THE BOTTOM LINE: For children under 7, a lot of potentially disturbing images appear in "Ice Age: Continental Drift." The sight of mountains, valleys and icebergs breaking apart and endangering the animal characters could unsettle them, as could the huge storm and capsizing waves, especially in 3-D. Sea sirens morph into people the protagonists love, then, as they approach, turn into monsters. The violence and threats by Captain Gutt and his gang seem intense for a PG, as are the fights and chases. The pirates use sharp weapons made from shells. The script includes mild curses, such as "holy crab!" and the coarser "screw-up." Mild sexual innuendo is implied between the teen mammoths and Diego and Shira. Sid eats a bad berry and is briefly paralyzed.
-- 0 -- -- 0 -- -- 0 --
-- FINE FOR KIDS 7 AND OLDER:
"MADAGASCAR 3: EUROPE'S MOST WANTED" PG -- Rarely does a second sequel improve on the brand, but that's the case with this ingenious new chapter in the animated series that includes "Madagascar" (PG, 2005) and "Madagascar: Escape 2 Africa" (PG, 2008). Kids 7 and older can't help but laugh and delight in the latest capers of the now familiar lion Alex (voice of Ben Stiller), the zebra Marty (Chris Rock), the giraffe Melman (David Schwimmer) and the hippo Gloria (Jada Pinkett Smith) -- all in crayon colors and classy 3-D. The four friends, who escaped from New York's Central Park Zoo, remain stranded in Africa. When their penguin cohorts cross the Mediterranean to Monte Carlo, they follow them there, but the penguins' plane crashes when they try to take off for New York. Stuck in France, the mammals attract a bloodhound-like animal control officer (Frances McDormand) who collects animal heads. They escape onto a circus train and meet the grim tiger Vitaly (Bryan Cranston), the wary jaguar Gia (Jessica Chastain) and the trusting sea lion Stefano (Martin Short). They help their new friends jazz up the faded circus in hilarious Cirque du Soleil-style. Choosing freedom and adventure over safety and confinement seems to be the life lesson offered.

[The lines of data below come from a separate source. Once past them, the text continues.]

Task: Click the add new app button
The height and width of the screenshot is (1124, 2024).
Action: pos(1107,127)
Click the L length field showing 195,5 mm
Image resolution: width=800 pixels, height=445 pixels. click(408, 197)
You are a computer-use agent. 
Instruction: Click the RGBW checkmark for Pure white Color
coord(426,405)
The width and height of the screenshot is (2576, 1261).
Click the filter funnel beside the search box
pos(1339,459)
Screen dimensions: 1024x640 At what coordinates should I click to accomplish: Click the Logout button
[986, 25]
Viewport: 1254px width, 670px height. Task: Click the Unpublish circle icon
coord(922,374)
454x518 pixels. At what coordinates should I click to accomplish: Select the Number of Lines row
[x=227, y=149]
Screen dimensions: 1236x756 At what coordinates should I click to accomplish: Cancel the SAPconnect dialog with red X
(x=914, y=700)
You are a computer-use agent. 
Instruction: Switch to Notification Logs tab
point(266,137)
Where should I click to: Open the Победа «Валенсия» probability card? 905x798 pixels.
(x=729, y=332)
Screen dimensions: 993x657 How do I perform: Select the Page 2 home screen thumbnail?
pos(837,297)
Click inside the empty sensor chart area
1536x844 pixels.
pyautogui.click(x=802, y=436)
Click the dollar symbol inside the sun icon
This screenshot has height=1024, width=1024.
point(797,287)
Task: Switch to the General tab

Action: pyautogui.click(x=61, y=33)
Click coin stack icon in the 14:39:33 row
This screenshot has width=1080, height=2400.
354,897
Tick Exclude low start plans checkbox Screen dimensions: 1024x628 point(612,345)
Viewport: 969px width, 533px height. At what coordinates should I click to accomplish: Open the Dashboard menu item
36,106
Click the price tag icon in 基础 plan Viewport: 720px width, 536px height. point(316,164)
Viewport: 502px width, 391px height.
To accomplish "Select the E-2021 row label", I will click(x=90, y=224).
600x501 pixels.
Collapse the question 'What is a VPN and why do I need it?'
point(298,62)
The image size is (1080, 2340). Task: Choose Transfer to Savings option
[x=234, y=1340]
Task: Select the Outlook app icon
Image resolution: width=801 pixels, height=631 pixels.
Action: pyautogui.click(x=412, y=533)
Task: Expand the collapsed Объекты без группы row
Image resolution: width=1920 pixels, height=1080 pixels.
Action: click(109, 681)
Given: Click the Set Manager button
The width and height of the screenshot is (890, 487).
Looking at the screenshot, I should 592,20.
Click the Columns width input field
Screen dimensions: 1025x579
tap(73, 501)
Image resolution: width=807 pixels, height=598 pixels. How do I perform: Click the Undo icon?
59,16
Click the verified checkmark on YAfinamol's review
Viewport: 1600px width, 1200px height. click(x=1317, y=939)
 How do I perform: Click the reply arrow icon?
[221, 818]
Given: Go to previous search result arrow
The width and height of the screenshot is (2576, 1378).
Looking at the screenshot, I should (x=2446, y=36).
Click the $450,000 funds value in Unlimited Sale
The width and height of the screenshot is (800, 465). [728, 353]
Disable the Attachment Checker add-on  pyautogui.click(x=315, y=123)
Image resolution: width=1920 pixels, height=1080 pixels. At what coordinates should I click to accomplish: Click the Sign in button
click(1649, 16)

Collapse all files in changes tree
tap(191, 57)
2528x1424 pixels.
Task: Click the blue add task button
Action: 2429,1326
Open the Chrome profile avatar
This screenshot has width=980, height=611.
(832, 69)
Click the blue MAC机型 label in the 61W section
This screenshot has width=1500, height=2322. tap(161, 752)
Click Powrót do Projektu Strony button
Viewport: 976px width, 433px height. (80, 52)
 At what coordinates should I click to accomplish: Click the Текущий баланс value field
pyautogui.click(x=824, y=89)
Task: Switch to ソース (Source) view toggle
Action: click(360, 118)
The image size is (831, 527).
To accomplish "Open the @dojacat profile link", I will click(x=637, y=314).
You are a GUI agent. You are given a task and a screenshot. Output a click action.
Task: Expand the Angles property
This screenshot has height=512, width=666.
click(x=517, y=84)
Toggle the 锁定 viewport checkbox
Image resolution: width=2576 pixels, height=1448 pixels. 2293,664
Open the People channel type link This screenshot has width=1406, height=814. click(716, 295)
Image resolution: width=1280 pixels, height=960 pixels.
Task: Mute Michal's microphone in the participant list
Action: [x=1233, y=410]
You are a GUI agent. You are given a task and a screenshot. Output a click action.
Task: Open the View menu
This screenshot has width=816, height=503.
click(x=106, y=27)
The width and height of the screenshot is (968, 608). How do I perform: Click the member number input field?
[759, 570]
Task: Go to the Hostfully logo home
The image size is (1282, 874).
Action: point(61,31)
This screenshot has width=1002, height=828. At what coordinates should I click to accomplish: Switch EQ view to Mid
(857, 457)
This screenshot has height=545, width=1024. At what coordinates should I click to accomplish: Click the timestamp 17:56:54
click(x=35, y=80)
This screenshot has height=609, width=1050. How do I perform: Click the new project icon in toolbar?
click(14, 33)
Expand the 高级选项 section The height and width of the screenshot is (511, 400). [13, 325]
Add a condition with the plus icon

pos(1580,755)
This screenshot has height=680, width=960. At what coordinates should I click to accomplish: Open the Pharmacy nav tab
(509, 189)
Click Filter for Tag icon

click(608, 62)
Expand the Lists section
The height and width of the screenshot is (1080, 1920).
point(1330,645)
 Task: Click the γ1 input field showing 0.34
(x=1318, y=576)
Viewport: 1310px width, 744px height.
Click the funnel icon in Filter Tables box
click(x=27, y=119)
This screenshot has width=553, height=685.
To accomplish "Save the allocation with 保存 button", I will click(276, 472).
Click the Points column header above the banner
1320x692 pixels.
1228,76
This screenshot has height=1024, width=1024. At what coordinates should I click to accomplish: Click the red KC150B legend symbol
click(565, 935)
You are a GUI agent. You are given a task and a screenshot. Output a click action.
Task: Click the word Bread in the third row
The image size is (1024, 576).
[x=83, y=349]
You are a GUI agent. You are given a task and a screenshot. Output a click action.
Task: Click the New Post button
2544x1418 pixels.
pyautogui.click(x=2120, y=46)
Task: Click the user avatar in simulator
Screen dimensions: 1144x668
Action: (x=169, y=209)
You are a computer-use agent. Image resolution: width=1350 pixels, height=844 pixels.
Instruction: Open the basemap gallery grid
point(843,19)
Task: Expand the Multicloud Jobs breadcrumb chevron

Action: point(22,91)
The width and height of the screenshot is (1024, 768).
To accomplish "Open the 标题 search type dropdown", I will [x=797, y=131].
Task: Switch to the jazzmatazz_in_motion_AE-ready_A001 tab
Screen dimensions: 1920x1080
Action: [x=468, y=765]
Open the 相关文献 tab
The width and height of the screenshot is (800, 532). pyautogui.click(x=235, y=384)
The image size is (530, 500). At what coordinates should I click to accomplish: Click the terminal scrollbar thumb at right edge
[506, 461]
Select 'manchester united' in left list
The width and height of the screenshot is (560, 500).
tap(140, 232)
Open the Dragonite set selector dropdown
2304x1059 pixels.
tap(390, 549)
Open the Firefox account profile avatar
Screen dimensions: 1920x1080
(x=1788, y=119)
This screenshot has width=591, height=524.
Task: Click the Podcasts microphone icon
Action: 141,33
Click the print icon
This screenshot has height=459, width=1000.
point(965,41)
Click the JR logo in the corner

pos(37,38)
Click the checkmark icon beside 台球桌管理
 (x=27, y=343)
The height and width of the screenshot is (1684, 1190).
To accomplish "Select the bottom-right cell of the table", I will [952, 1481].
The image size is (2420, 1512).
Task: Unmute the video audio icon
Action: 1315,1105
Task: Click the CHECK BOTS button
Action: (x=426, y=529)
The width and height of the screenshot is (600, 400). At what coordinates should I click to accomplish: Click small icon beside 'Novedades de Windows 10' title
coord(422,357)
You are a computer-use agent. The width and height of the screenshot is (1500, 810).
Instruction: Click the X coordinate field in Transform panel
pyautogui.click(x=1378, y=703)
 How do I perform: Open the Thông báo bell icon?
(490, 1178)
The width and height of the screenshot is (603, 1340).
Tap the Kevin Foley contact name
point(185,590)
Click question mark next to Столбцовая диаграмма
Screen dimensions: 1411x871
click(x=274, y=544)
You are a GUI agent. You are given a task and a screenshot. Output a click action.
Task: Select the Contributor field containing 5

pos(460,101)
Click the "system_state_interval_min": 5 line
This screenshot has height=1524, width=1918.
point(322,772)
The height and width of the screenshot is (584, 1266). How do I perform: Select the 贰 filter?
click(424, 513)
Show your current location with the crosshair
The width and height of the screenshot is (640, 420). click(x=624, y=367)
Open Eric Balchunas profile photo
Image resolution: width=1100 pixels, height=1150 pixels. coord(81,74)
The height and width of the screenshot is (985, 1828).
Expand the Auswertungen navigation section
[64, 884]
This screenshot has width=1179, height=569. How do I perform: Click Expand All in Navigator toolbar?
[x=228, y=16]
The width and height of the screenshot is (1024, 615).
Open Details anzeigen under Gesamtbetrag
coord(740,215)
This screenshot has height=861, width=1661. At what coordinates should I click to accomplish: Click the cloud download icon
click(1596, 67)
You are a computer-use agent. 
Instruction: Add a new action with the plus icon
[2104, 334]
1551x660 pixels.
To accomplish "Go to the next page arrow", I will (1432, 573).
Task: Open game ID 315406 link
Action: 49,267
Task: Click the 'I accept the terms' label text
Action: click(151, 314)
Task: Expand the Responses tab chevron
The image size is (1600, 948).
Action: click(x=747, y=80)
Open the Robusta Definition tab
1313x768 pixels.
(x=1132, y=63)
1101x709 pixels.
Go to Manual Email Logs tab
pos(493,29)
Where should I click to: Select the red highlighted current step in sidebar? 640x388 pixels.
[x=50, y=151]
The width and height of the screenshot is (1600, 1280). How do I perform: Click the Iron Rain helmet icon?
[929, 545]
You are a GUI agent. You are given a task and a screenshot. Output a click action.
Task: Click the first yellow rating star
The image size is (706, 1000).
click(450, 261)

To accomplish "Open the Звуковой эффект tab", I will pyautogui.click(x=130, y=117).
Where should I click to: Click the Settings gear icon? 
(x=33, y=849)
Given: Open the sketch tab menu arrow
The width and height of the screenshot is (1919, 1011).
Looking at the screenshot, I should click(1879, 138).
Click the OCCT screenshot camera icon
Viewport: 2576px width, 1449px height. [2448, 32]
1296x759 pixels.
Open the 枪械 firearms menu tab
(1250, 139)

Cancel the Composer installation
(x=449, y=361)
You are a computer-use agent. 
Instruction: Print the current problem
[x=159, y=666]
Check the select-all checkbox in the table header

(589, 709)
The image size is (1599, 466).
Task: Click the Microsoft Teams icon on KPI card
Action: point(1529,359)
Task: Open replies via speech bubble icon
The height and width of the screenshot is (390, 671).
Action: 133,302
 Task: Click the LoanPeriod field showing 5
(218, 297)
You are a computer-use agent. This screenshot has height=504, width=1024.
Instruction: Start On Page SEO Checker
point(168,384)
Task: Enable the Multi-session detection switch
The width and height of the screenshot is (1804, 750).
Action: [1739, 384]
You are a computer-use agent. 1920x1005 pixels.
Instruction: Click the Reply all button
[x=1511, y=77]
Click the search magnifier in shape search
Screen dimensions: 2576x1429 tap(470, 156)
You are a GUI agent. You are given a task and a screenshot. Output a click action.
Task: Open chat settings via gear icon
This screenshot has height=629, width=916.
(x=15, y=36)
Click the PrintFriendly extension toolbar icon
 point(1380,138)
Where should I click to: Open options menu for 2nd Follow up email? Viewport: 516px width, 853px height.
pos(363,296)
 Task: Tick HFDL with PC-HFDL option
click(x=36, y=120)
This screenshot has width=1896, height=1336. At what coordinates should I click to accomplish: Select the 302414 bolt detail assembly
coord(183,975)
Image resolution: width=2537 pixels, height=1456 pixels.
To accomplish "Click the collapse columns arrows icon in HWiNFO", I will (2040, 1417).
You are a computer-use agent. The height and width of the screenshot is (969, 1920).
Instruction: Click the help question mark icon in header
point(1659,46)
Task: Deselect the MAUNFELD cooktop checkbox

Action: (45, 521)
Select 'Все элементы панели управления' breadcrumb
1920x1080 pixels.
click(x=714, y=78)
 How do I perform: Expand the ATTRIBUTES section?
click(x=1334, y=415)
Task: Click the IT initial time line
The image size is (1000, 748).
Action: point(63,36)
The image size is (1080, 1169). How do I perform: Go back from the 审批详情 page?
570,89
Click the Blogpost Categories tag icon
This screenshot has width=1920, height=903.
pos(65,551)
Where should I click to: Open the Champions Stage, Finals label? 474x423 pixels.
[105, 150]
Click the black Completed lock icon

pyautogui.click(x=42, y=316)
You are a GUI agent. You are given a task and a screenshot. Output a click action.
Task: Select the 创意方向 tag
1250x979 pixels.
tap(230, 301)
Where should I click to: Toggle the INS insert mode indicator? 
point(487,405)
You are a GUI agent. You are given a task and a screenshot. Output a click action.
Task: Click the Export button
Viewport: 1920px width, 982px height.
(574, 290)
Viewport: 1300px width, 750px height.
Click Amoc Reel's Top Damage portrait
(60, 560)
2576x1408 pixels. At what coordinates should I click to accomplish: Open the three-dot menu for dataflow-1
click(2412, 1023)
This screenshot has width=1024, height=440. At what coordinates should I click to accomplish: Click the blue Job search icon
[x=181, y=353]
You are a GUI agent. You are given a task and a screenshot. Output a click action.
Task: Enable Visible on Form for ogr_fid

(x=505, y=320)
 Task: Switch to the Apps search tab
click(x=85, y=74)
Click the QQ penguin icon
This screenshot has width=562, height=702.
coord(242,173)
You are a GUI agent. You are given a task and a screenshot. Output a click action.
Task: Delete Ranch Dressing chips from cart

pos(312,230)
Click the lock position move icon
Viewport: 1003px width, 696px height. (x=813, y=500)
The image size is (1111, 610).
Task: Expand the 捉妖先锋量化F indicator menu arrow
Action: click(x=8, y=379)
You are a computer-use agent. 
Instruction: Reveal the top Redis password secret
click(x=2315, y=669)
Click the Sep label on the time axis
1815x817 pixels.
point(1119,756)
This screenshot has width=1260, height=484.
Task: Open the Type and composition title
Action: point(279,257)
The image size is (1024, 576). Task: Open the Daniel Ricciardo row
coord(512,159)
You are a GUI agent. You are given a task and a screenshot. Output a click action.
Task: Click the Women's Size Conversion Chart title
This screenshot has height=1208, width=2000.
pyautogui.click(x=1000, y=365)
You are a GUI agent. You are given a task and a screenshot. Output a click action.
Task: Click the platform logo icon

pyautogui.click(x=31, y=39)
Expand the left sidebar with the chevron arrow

THE BOTTOM LINE: When characters are fired out of a circus cannon, or engaged in a frenetic car chase, the stakes may seem a little more death-defying to kids under 7, especially in 3-D. The script uses semi-crude toilet humor, including a gross-but-funny moment when a circus elephant accidentally sits on a kid and gets him partially stuck in its behind -- no injuries. The word "Bolshevik" is used in place of a barnyard epithet that starts with "bull ... " In a flashback, the tiger does a stunt that sets his fur ablaze and destroys his confidence.
(c) 2012, Washington Post Writers Group.